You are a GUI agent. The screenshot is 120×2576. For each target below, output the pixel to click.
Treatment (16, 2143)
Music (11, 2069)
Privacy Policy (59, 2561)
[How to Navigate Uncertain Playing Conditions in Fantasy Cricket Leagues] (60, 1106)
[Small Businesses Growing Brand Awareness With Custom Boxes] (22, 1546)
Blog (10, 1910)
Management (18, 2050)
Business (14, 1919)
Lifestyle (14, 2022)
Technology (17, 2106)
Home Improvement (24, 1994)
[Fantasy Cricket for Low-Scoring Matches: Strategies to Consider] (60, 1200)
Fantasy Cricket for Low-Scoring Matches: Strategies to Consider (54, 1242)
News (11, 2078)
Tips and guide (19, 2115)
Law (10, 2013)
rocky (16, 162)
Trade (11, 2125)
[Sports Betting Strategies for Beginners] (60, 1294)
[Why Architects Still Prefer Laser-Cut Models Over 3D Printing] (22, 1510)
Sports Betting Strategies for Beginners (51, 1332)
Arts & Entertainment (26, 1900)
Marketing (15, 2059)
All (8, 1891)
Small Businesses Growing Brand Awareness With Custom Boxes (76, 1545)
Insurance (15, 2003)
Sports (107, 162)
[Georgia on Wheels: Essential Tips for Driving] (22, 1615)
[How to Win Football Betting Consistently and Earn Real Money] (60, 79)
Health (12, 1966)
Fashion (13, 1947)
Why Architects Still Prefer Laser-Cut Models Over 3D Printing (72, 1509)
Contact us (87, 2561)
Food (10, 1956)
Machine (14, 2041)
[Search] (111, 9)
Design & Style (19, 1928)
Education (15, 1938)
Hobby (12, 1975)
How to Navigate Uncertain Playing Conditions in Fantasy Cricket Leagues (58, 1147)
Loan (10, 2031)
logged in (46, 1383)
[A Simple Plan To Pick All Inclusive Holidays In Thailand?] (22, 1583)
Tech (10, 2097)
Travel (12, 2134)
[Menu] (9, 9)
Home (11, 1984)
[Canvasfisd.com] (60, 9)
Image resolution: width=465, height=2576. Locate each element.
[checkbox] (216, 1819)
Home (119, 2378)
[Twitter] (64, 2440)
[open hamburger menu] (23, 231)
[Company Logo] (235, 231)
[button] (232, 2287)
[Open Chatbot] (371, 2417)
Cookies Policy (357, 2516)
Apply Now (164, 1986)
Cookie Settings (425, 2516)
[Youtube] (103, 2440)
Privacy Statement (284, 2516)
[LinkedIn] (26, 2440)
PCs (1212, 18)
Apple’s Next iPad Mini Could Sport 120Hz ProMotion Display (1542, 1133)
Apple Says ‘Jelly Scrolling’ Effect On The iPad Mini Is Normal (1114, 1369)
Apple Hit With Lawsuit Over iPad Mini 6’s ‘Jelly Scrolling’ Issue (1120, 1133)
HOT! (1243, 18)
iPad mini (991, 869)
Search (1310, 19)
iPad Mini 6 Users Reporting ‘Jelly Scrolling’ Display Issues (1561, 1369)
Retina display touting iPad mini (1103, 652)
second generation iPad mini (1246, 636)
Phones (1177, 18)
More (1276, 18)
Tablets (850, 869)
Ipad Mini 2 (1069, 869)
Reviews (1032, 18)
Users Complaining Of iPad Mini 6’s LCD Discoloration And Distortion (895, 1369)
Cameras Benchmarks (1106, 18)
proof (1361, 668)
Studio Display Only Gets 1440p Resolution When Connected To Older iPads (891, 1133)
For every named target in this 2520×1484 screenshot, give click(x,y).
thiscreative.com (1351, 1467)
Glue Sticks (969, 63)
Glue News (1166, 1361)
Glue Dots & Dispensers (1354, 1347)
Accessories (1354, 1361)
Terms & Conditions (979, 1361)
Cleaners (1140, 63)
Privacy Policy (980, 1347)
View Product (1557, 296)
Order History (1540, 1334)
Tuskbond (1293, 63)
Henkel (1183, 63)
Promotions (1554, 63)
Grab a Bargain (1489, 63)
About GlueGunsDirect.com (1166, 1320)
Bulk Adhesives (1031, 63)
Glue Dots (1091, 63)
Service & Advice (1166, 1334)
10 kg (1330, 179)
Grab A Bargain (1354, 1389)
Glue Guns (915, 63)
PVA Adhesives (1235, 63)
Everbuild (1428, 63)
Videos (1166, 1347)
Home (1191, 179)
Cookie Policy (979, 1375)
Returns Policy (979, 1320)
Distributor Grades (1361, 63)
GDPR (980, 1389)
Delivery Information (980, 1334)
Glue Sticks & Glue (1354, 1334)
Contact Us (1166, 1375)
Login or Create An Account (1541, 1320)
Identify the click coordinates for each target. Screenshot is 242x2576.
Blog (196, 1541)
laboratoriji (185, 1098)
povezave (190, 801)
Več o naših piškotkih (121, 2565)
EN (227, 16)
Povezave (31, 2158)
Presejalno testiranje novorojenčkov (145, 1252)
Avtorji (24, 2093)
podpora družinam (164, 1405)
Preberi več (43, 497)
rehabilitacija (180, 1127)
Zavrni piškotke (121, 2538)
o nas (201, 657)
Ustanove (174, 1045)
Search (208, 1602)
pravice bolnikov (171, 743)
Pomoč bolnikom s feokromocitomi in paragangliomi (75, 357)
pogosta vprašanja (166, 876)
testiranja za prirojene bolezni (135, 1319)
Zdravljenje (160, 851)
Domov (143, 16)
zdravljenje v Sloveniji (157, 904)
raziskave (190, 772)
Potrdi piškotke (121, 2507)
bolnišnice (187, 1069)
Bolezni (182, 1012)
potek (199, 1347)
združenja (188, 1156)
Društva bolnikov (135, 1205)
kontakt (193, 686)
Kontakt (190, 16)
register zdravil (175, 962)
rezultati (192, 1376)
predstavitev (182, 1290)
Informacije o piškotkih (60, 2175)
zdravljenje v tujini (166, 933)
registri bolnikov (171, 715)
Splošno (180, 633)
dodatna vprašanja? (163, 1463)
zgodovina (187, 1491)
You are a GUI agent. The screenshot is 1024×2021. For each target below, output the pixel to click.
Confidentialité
___
Problem: Return only the stretch of the material above from the line holding "Loan (10, 2031)" through the line holding "[Company Logo] (235, 231)", copied exactly.

Solved problem:
Loan (10, 2031)
logged in (46, 1383)
[A Simple Plan To Pick All Inclusive Holidays In Thailand?] (22, 1583)
Tech (10, 2097)
Travel (12, 2134)
[Menu] (9, 9)
Home (11, 1984)
[Canvasfisd.com] (60, 9)
Image resolution: width=465, height=2576. Locate each element.
[checkbox] (216, 1819)
Home (119, 2378)
[Twitter] (64, 2440)
[open hamburger menu] (23, 231)
[Company Logo] (235, 231)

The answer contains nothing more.